Assignment:
What lines in the listing below hold the string "agent"? Please copy them out.
──────── Supplied material
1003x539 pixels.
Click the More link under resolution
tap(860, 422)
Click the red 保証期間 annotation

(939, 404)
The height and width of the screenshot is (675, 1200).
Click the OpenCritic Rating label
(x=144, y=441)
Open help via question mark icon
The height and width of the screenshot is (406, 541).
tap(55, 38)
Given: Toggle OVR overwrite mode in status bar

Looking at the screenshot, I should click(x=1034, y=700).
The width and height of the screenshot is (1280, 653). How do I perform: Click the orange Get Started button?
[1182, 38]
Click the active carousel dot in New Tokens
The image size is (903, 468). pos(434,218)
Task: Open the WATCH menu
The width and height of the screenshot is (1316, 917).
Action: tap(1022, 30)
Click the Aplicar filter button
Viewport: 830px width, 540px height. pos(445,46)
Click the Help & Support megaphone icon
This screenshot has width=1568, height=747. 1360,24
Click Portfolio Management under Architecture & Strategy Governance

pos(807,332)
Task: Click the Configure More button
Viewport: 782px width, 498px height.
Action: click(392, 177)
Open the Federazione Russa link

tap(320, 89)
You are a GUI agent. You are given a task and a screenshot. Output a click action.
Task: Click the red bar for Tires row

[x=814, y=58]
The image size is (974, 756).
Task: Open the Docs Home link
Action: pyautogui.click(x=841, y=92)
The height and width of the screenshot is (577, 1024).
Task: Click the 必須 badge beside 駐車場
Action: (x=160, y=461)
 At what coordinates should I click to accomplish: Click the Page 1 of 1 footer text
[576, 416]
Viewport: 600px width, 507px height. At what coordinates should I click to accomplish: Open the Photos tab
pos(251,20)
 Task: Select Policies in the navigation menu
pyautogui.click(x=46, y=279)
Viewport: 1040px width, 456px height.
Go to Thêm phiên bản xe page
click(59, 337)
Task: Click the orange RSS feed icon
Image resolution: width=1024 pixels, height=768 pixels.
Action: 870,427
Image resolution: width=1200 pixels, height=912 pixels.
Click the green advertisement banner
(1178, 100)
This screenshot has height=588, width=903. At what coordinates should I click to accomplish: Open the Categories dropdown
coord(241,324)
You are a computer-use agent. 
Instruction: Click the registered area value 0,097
────────────────
Solution to this exercise:
You are a GUI agent. You are given a task and a screenshot. Output a click action.
You are a computer-use agent. 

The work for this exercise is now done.